▶ **Problem description**:
Transcribe the lines below, starting with the line that contains "This screenshot has width=1200, height=1204." and ending with the line that contains "center [718, 232].", both included. Leave the pictures out of your transcription.

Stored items
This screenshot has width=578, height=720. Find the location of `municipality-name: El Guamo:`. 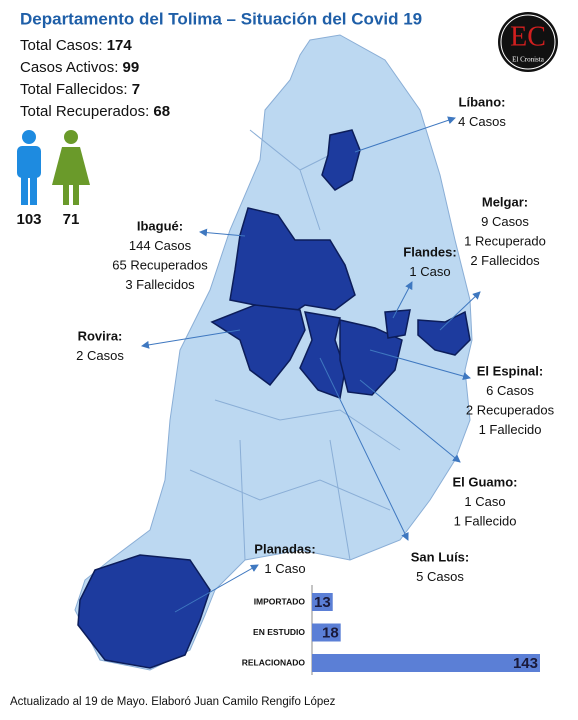

municipality-name: El Guamo: is located at coordinates (484, 482).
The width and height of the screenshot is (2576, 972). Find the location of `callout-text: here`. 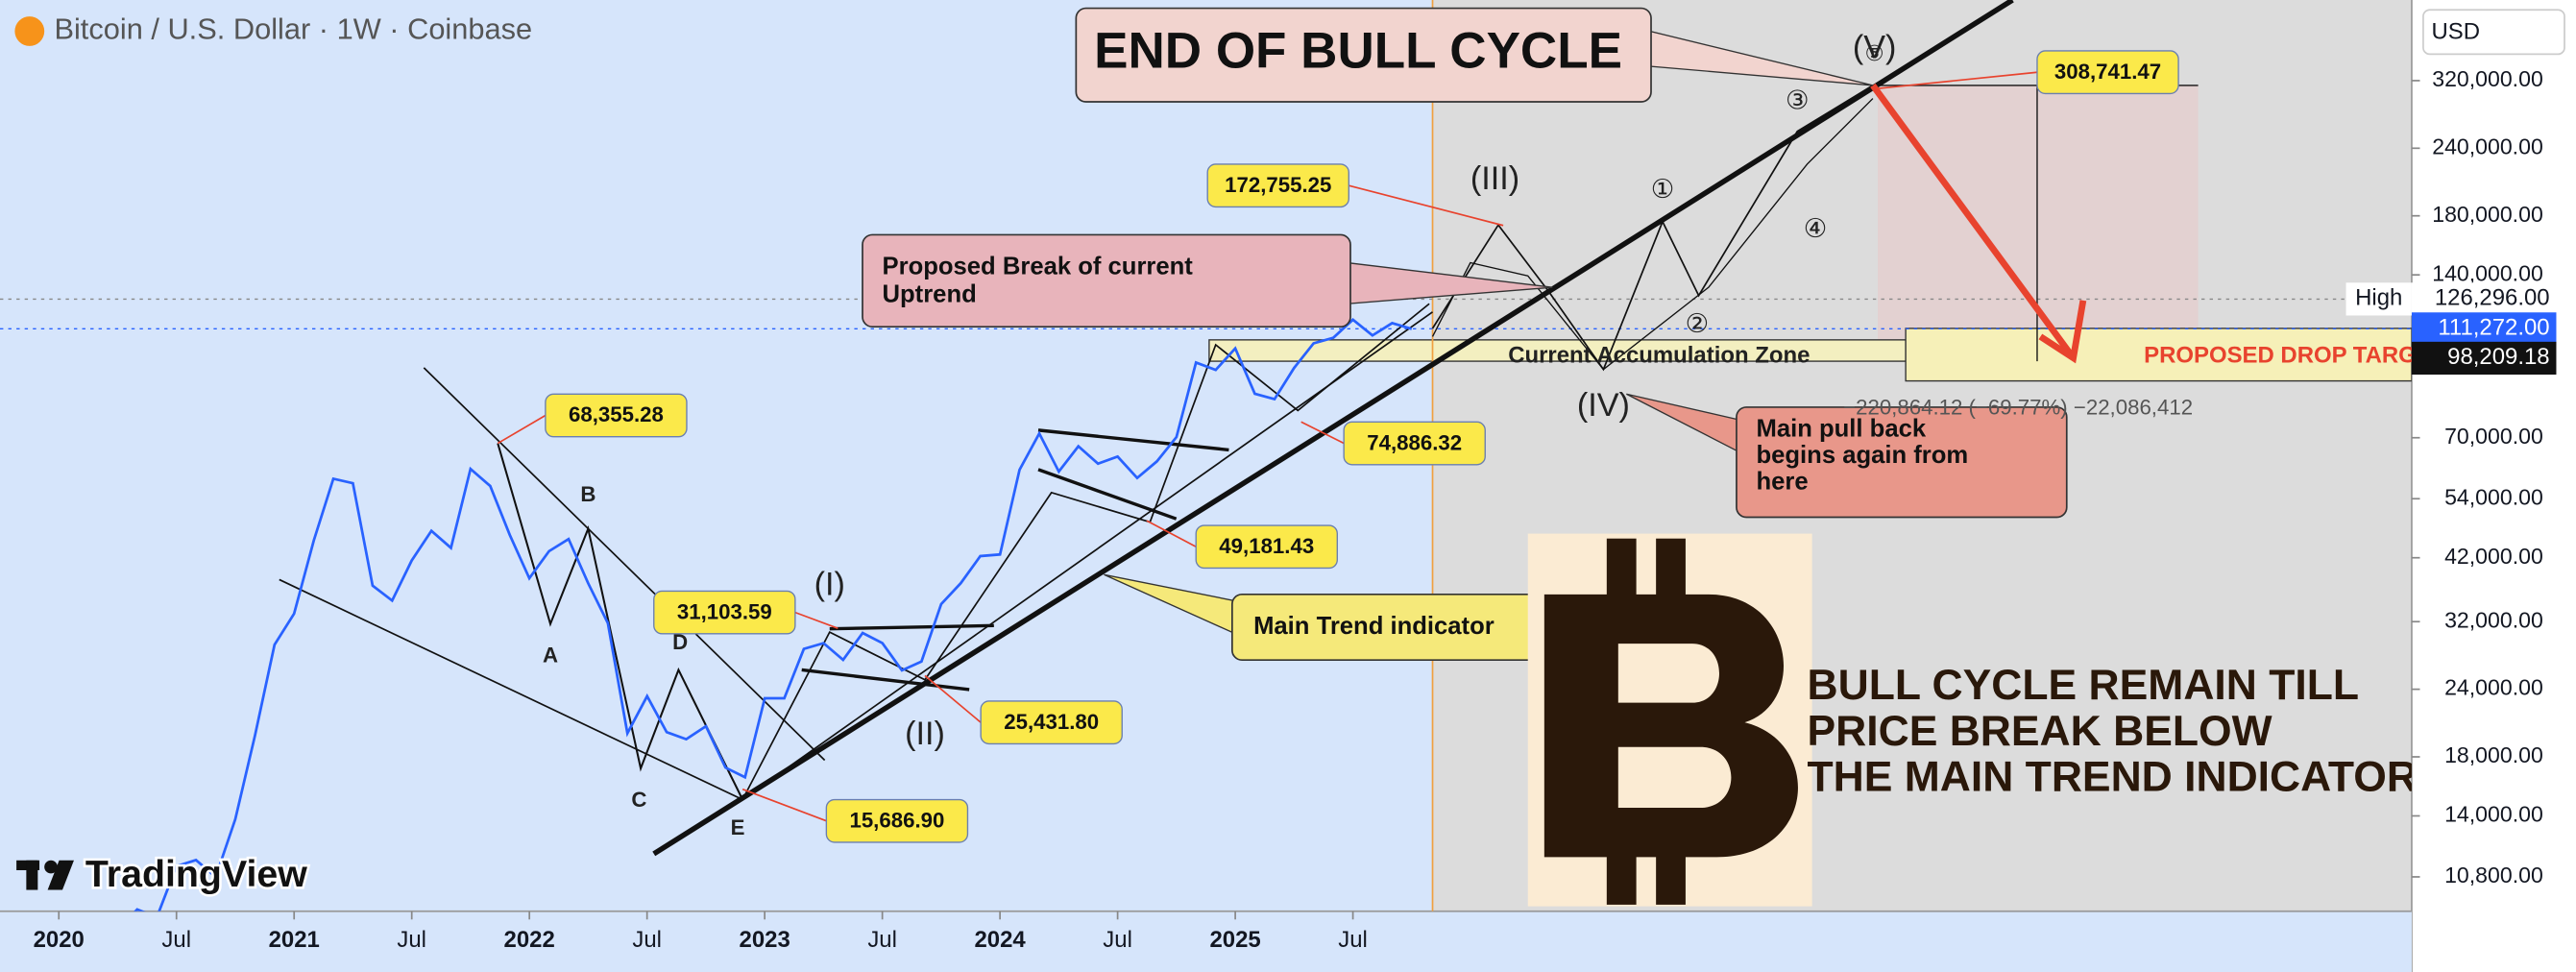

callout-text: here is located at coordinates (1782, 482).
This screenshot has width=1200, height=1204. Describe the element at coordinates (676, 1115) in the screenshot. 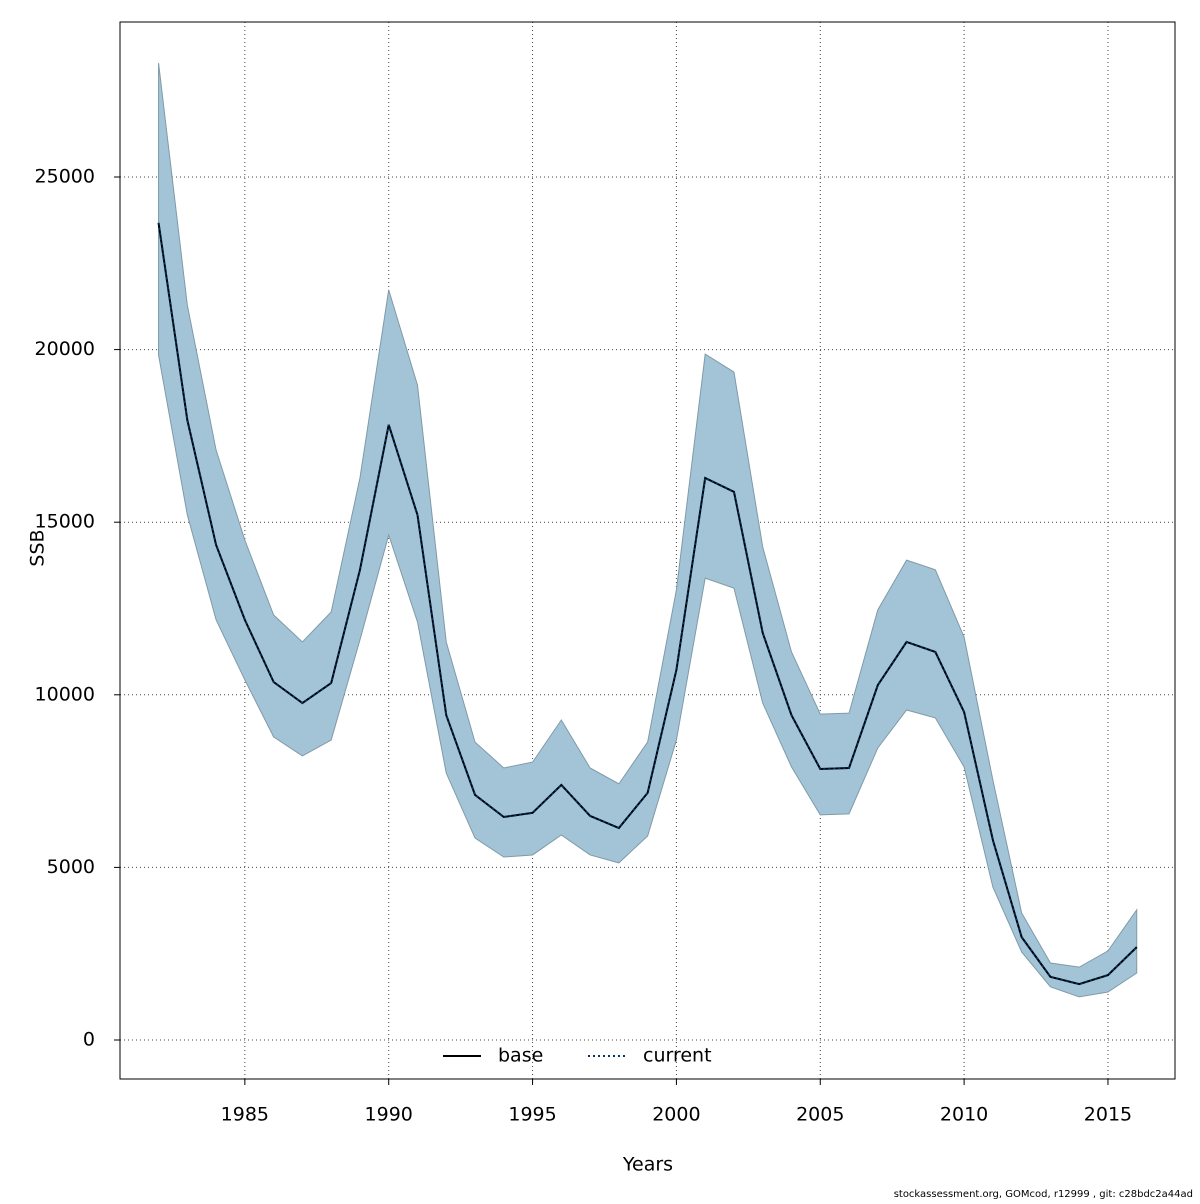

I see `x-tick-label: 2000` at that location.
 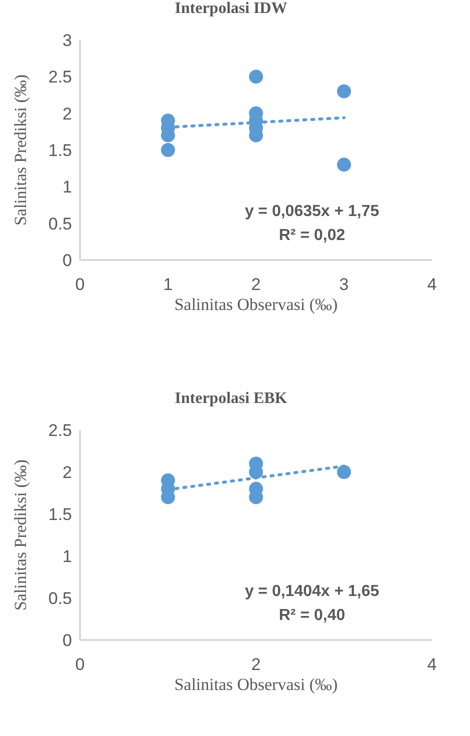 What do you see at coordinates (344, 284) in the screenshot?
I see `x-tick-label: 3` at bounding box center [344, 284].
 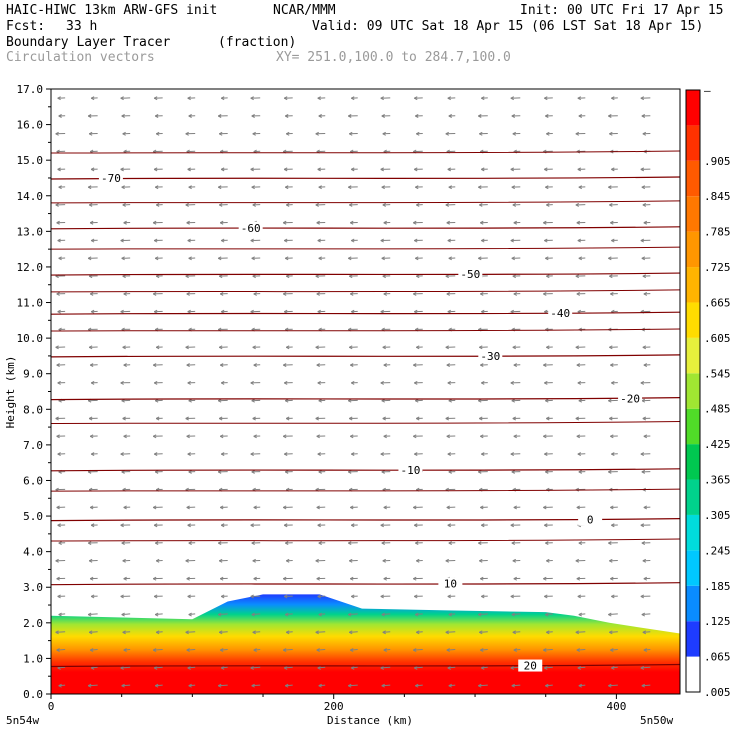 What do you see at coordinates (718, 232) in the screenshot?
I see `colorbar-label: .785` at bounding box center [718, 232].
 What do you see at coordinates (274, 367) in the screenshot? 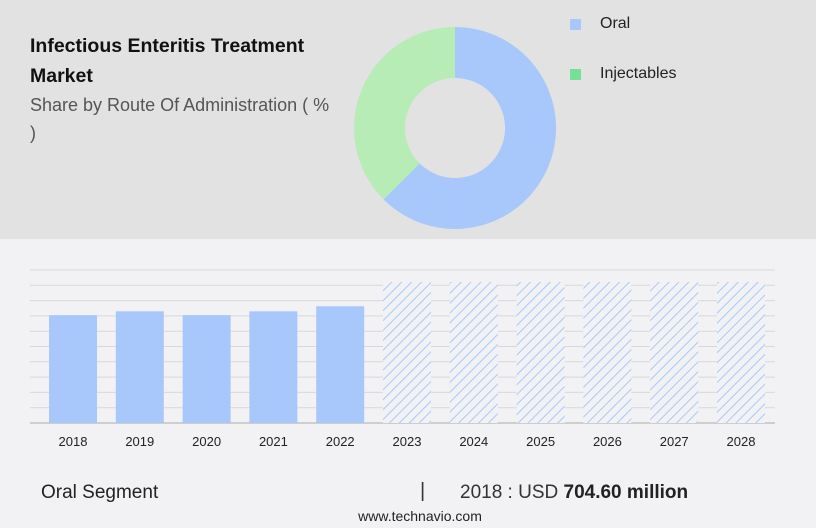
I see `bar-2021` at bounding box center [274, 367].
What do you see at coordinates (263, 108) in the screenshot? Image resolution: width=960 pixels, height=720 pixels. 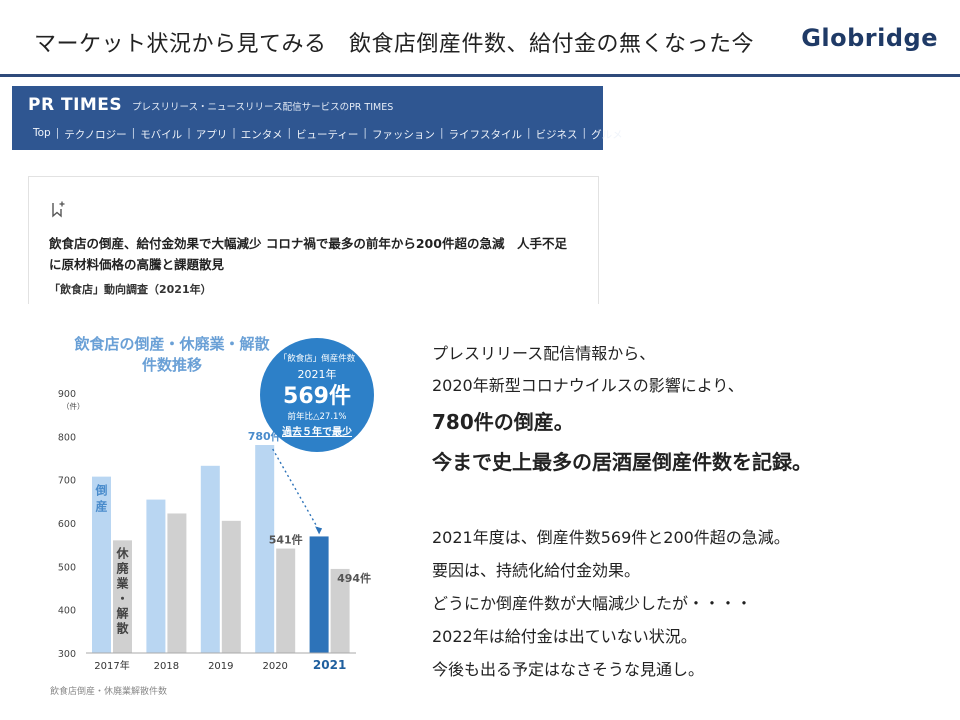 I see `pr-times-tagline: プレスリリース・ニュースリリース配信サービスのPR TIMES` at bounding box center [263, 108].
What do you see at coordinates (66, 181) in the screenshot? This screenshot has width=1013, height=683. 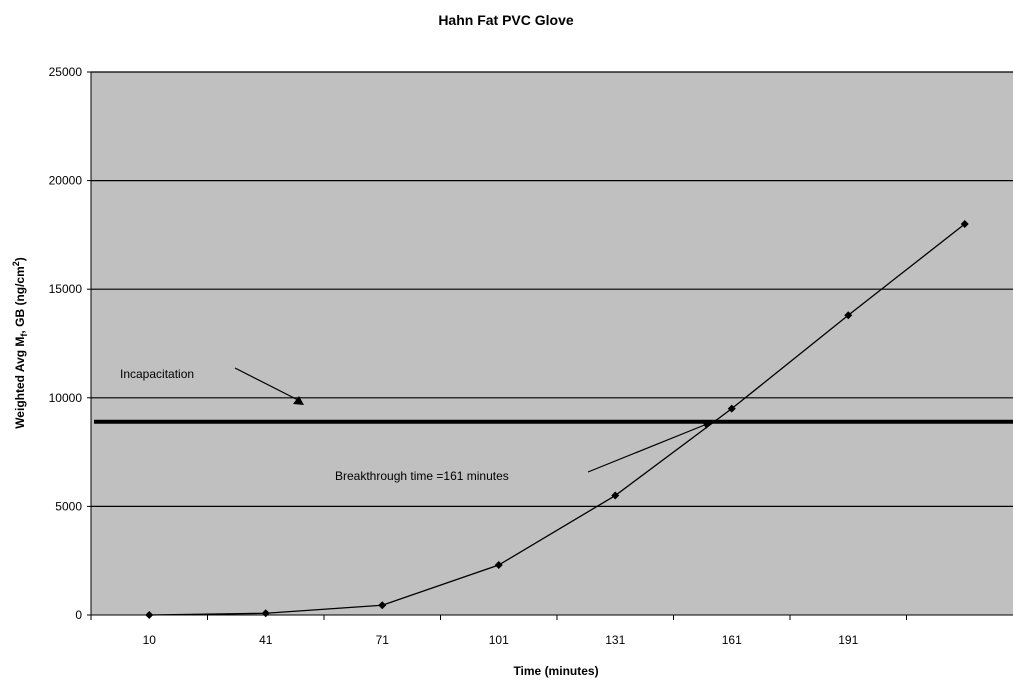 I see `y-tick-label-4: 20000` at bounding box center [66, 181].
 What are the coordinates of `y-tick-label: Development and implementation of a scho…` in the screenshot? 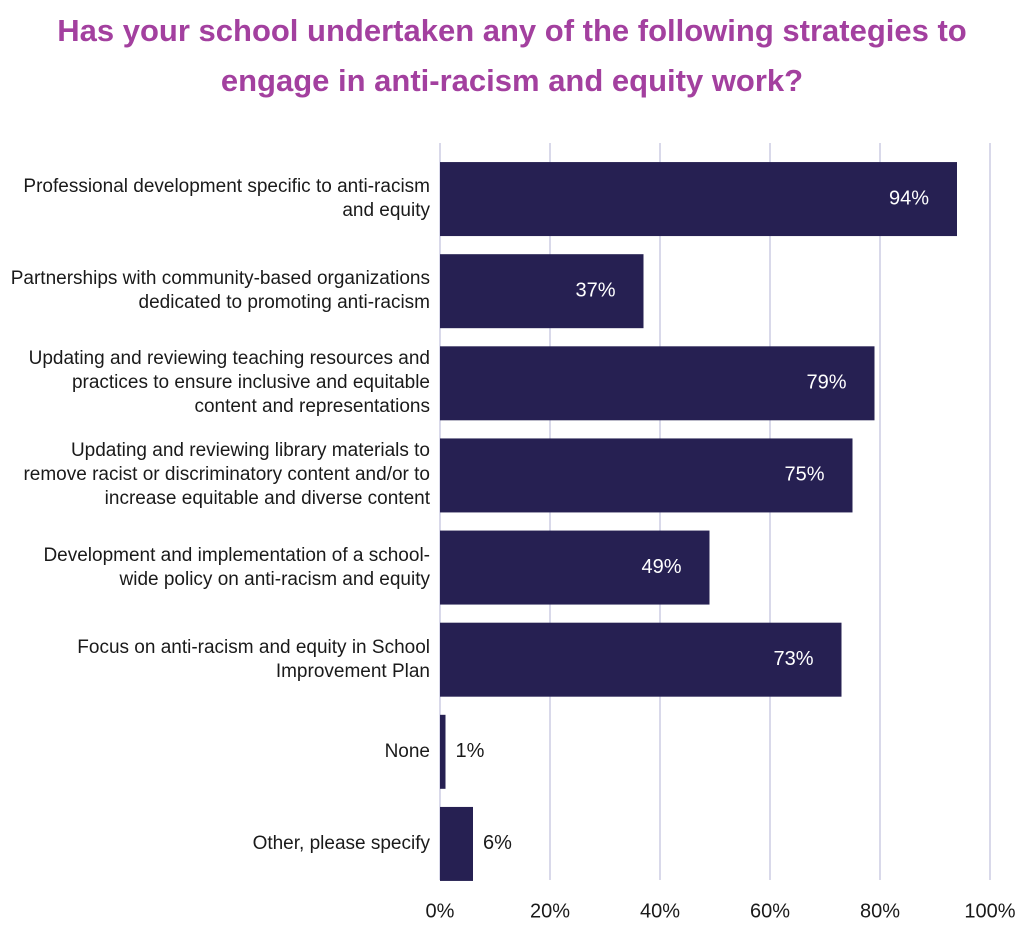 It's located at (236, 567).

▶ **Task output**:
This screenshot has width=1200, height=1204. Describe the element at coordinates (676, 1115) in the screenshot. 

I see `x-tick-label: 2000` at that location.
  What do you see at coordinates (344, 284) in the screenshot?
I see `x-tick-label: 3` at bounding box center [344, 284].
  What do you see at coordinates (718, 232) in the screenshot?
I see `colorbar-label: .785` at bounding box center [718, 232].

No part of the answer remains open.